CSMAESOpt is related in spirit to CMA-style search, but it is not the same implementation as the repository's active CMA file. It builds on biteort.h, updates a distribution with a strong focus on sigma adaptation, and follows the interfaces and data structures used by the BiteOpt family.
It is worth documenting because the header shows how broad the bundled optimizer set is. The project did not just import one method under the BiteOpt name. It brought in a small neighborhood of compatible optimizers and helper classes.
- Main pieces:
CSMAESOpt, population sampling throughCBiteOrt, and sigma-focused distribution updates. - How it fits: bundled upstream strategy, not the same native CMA path exposed by
cmaescpp.py.
spheropt.h
This header defines a simple hyperspheroid search method used as part of the bundled BiteOpt ecosystem.

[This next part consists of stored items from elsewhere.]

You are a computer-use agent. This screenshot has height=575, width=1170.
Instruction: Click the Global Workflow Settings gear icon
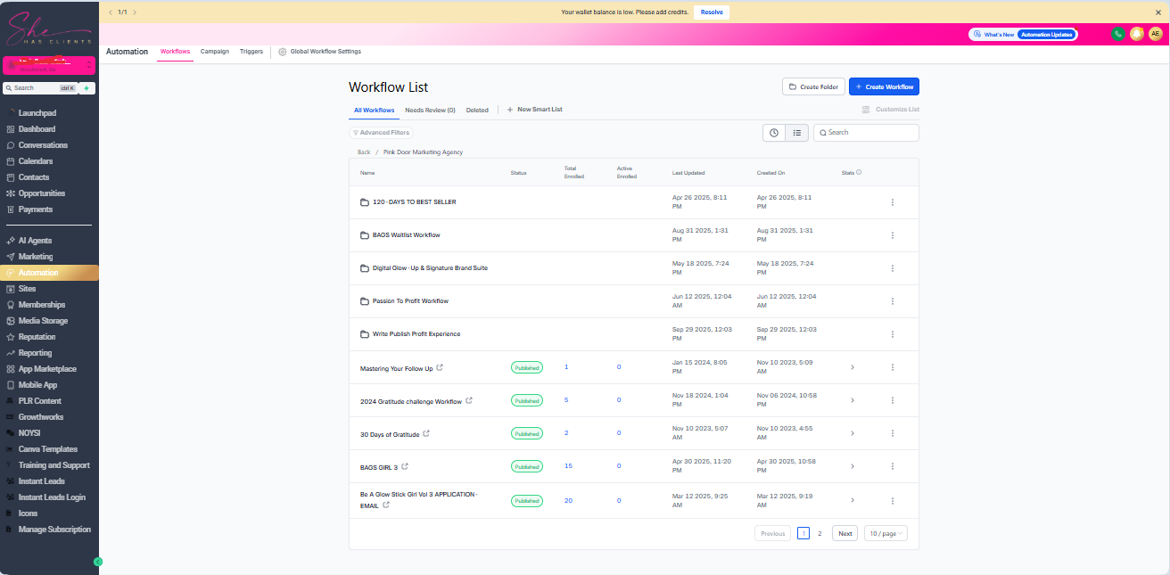point(283,52)
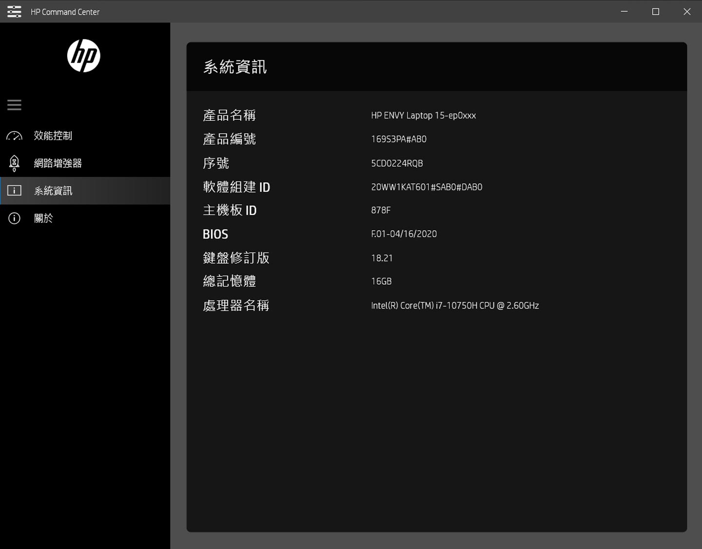Select the 關於 menu entry
Image resolution: width=702 pixels, height=549 pixels.
[44, 218]
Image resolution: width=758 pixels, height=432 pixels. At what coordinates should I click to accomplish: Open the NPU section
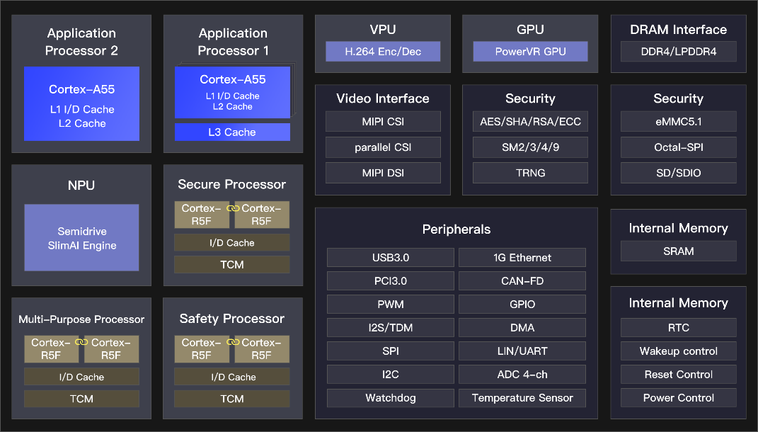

CSpherOpt keeps a centroid and radius-style view of the search distribution. The algorithm is lighter than the main BiteOpt path and is described right in the header as a fast, simple optimizer. In the bundle it is useful as one of the alternate engines that the higher-level BiteOpt logic can call into.
That gives the file a support role in this repository. It is not directly wrapped by a Python module, but it helps explain the moving parts that sit behind CBiteOpt and CBiteOptDeep.
- Main pieces:
CSpherOpt, centroid and radius buffers, and bounded one-evaluation-at-a-time updates. - How it fits: auxiliary bundled optimizer used by the BiteOpt family.